ベビーベッドは買うべき?レンタルでもいい?
使うか分からない大物は、レンタルも有力な選択肢です。ベビーベッドは「便利だった」「結局添い寝で使わなかった」と評価が割れる代表格。買って後悔するより、レンタルで合うか試す手があります。寝具など安全・衛生に関わる部分は、サイズが合い清潔なものを。お下がりやレンタルを使う場合も、傷みや安全性をよく確認してから使いましょう。
お下がりやフリマの中古は使っていい?
物によって向き不向きがあります。すぐサイズアウトする肌着やウェア、消耗の少ない短期使用の大物は、お下がりやリユースが効きやすいカテゴリーです。一方、安全に関わる物、肌に直接触れて衛生が気になる物、口に入れる物は慎重に。
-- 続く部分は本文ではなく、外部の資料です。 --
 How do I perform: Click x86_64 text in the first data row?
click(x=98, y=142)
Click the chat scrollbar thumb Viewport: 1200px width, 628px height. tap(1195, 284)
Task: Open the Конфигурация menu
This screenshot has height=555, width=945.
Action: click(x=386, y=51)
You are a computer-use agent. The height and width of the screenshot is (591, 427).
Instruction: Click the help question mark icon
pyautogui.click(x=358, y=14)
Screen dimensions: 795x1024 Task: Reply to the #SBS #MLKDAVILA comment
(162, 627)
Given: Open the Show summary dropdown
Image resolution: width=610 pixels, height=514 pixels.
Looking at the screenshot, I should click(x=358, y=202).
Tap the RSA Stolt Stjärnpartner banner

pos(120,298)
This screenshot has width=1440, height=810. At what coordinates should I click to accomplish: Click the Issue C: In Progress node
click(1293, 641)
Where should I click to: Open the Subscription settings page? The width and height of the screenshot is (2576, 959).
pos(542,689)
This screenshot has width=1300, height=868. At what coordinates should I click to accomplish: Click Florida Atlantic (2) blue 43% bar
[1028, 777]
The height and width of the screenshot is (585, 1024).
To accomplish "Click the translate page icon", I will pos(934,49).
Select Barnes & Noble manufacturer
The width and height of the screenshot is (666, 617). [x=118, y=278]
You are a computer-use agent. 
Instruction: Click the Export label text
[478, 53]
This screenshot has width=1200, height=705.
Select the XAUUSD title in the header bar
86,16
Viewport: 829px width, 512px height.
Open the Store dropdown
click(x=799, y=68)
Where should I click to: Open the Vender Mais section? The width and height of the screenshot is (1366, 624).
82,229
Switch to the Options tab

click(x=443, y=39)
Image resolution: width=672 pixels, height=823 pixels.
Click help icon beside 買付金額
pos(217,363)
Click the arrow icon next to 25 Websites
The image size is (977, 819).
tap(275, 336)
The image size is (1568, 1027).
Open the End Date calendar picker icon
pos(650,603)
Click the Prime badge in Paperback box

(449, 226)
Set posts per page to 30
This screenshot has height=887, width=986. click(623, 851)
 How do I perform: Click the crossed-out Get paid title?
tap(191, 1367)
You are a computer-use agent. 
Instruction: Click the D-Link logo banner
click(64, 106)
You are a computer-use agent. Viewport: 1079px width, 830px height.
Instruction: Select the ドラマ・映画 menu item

中古を使うときは、傷み・破損・安全基準・正しく使えるかを必ず確認し、不安があれば新品を選びましょう。安全に関わる部分は価格より安全を優先します。
出産でもらえる公的な支援にはどんなものがある?
費用や暮らしを支える制度が複数あります。出産費用への給付、子育てを支える手当、子どもの医療費助成、働く人の産休・育休とその間の給付などです。多くは自分で申請する前提で、内容や金額・条件は時期・自治体・勤務先で異なります。とくに医療費助成は地域差が大きいので、役所・産院・勤務先で「自分は何が使えて誰に申請するか」を確認しましょう。出生届と同時に申請が必要なものもあります。
定期便や出産準備の特典は申し込んだほうがお得?
「合うものが決まってから」が正解です。ネット通販には、おむつ・ミルクなどを定期的に届けるサービスや、出産準備期間にまとめ買いするとポイント・割引が受けられる仕組みがあり、消耗品の多い出産準備と相性が良いです。ただし還元率・条件・対象は変わりやすく店ごとに違うので、申し込む前に各公式ページで最新内容を確認を。お得さで先に入るより、相性を見極めてから続けやすい仕組みに乗るのが安心です。
準備で無理をしないコツは?
体調を最優先に、家族と分担し、産後の体制を先に整えることです。妊娠中は体調が変わりやすいので、重い物の準備や買い物は家族に手伝ってもらいましょう。退院前にネットで日用品を頼める状態(アカウント・配送先・支払い)を整えておくと、外出できない産後でも落ち着いて補充できます。完璧を目指さず「必要な物がそろえば大丈夫」と気楽に。準備より、体調を整えてお産に備えることが何より大切です。
「赤ちゃんのため」と高額な物をすすめられたら?
その場で決めず、本当に必要か冷静に判断しましょう。「赤ちゃんのために」「今だけ」と不安をあおって高額な物・教材・サービスをすすめる勧誘には注意が必要です。気持ちにつけ込まれないよう、即決せず家族とも相談を。高額な契約で不安になったときや、強引な勧誘でトラブルになったときは、消費生活センター(全国共通電話「188」)に相談できます。